Hermosa fit un signe de dénégation.

Le capitaine ajouta :

— Mon histoire, en cette circonstance, fut celle de tous les jeunes gens sans expérience, au cœur reconnaissant, à l’âme droite.

Elle haussa les épaules avec une suprême impertinence.

— Osez dire, fit Noël, qui aperçut son geste méprisant, osez dire que je vous parlai d’amour le premier ! Était-ce moi qui vous suivais partout, qui faisais naître mille occasions de nous rencontrer ? Non… Au contraire, j’avais pour vous un respect profond, une reconnaissance sans bornes ; je me tenais à l’écart, je vous fuyais, j’avais peur de vous. Vos regards ardents me brûlaient, le son de votre voix si douce m’enivrait, la senteur qui s’exhalait de toute votre personne me donnait le frisson.

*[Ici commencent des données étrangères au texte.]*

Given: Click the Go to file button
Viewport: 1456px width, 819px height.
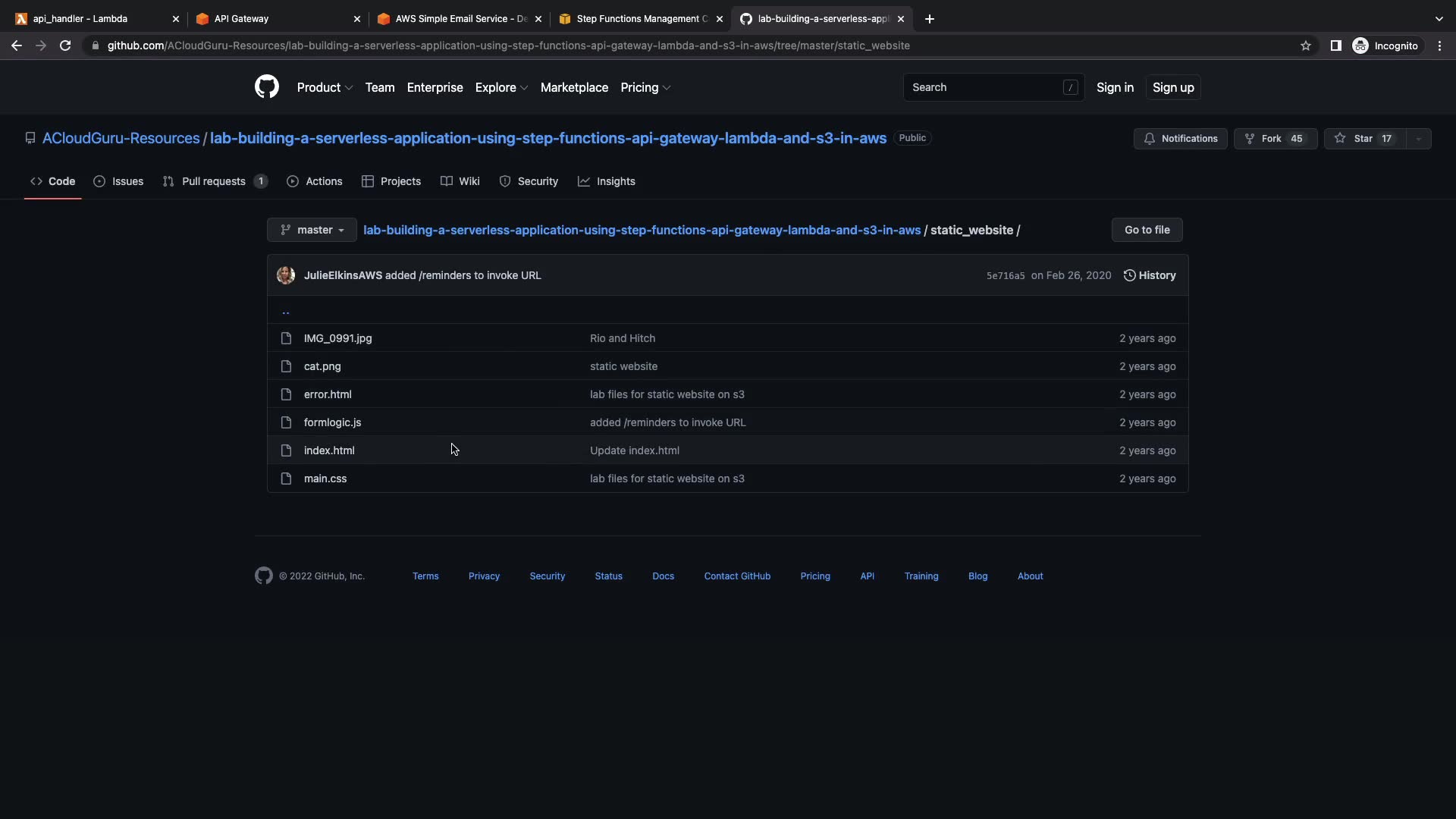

Je ne me sentais plus maître de ma pensée auprès de vous. La fleur de votre parure tombée, traînant derrière vous, un de vos gants laissé sur une chaise, un bracelet de vos cheveux d’enfant, c’était tout ce que je voulais de vous. Jamais un mot ne vous apprit, ne vous dévoila ma folie innocente. J’étais jeune, ne riez pas, je pouvais être innocent. À vingt-deux ans, c’est à peine si je connaissais le premier raffinement de l’amour. N’ayant jamais vécu qu’au milieu de…

— Au milieu de ?… répéta la comtesse de Casa-Real.

— Au milieu de grossiers matelots et de leurs compagnes aux mœurs robustes et faciles, j’ignorais le parfum, le charme, l’idéalité de vos existences… délicates. Mais vous, Hermosa, à l’âge où les autres jeunes filles commencent à peine à comprendre, vous saviez, vous compreniez, vous viviez !

— Après ?

— Vous vous étiez juré que je vous aimerais.

— Eh bien, vous m’avez aimée !

— Était-ce un caprice, était-ce une passion de votre part ? Je suis encore aie deviner. Je devais tomber à vos pieds, j’y tombai ; devenir votre chose, votre esclave, je le devins.

Un éclair de triomphe illumina le regard de Mme  de Casa-Real.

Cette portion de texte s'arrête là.